Ah, the writing life and its bountiful ironies and contradictions. Not long after I posted my bit about how I felt I was ready to start in on the draft only to discover I wasn't, I started getting very involved in writing backstory and finding my characters' voices and avoiding getting back into the actual novel draft. This is not to say that I did excessive backstory writing or pointless character navel gazing. Rather, in focusing on the backstory scenes and letting them reveal what they would about the characters, I better understood the plot of the novel itself. And in better understanding the novel's plot, I had a better grasp of just what it would take to write my way from Chapter 1 to The End.
One of the benefits of organic, completely fly-by-the-seat-of-your-pants writing is that you have a vague destination or goal in mind and this lets you focus rather completely on the journey. It's a great metaphor for life, and you do get lost in the joy of exploring a world or a set of characters or a story without worrying about the destination. It's my comfort writing. It's not how I want to write professionally, though, because it's damn inefficient and frustrating when you'd like to boost productivity. It's possible that I have yet to channel my muse appropriately to allow for the best organic writing experience. Maybe one day after I've finished at least one more novel I'll try it again and see what happens.
But even as I've figured out how to get out of truly organic writing while still avoiding rigorous outlining, I hadn't considered what it might be like to have worked out enough of the plot and character arcs--in the sense of staring down a daunting 100,000 words. It's one thing to broadly outline where you're going and why and who's going to be doing what when they get there. It's quite another to sit down and type in all the details of that journey. Nevermind that I've done this before for Human Dignity. I'm still a little twitchy from writing 82,000 words of Shadow of Zehth and realizing I had to go back to word 1 and start all over.

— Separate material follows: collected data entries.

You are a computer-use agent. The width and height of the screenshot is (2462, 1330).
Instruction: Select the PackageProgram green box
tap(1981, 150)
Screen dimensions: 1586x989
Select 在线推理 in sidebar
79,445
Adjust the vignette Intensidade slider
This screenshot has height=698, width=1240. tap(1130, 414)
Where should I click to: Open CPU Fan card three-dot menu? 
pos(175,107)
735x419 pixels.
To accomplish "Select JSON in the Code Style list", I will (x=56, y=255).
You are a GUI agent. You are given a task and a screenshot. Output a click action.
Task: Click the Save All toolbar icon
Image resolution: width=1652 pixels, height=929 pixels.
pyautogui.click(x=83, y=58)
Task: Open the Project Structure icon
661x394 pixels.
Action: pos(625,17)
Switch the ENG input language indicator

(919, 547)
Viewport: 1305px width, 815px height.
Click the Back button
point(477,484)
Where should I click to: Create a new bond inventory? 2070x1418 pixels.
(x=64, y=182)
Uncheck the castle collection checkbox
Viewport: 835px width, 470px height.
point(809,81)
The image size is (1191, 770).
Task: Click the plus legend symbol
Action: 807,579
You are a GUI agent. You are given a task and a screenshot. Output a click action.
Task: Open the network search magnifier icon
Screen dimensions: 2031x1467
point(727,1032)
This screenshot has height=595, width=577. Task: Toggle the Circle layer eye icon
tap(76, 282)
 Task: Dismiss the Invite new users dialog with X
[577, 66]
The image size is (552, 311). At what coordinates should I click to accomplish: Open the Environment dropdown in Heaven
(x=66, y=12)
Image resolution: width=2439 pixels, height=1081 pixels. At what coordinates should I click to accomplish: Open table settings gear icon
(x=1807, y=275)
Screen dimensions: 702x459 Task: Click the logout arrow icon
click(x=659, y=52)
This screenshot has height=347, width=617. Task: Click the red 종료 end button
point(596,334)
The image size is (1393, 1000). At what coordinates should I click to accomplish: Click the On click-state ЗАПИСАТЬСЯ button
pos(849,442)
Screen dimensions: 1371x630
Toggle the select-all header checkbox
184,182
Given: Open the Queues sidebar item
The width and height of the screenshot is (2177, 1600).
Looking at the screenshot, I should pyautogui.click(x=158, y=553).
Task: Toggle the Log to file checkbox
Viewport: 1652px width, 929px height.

So I might be writing a bit more backstory than I though was necessary when I first realized I wasn't ready to start the draft. But I'm getting a lot more puzzle pieces for this book in doing so, and I'm getting to know my characters very well. I'm also getting a good sense of the further research I need to do to write some key scenes better and incorporate stronger details into the going. This is the benefit of doing backstory, at least for me. It's like taking a practice test. The pressure's off, so you can play around a little, figure out where the strengths and weaknesses are, if it's possible to use this character in this way or not (found out that one of the plot arcs I had set up for a non-POV major character wasn't going to work because that character, when I wrote backstory from her POV demonstrated a slightly different set of morals than I expected).
But, of course, this could become excessive very quickly and thus allow me to stall when I should really start digging into creating the novel. So I've limited myself to one scene per character that I want to learn more about. I have a cast of six characters, and I know I want to write backstory scenes from five of them. I've already written one and a half of those scenes. My backstory has also yielded a seventh character who will play a major role in a subplot (and a minor role in the plot), and I think I might want to do a scene from her POV. But that scene and the odd man out of the first six I mentioned will be extras as things stand now. I might use them to kick start me out of any potential future stalls.
The one very good thing about dodging the draft is that I've seen how vital backstory free-writing is for me. It's solidified plot and characters. It's highlighted weak spots that will need attention either in research or revision. It's given me surer footing in the world of this novel, but it has its limits.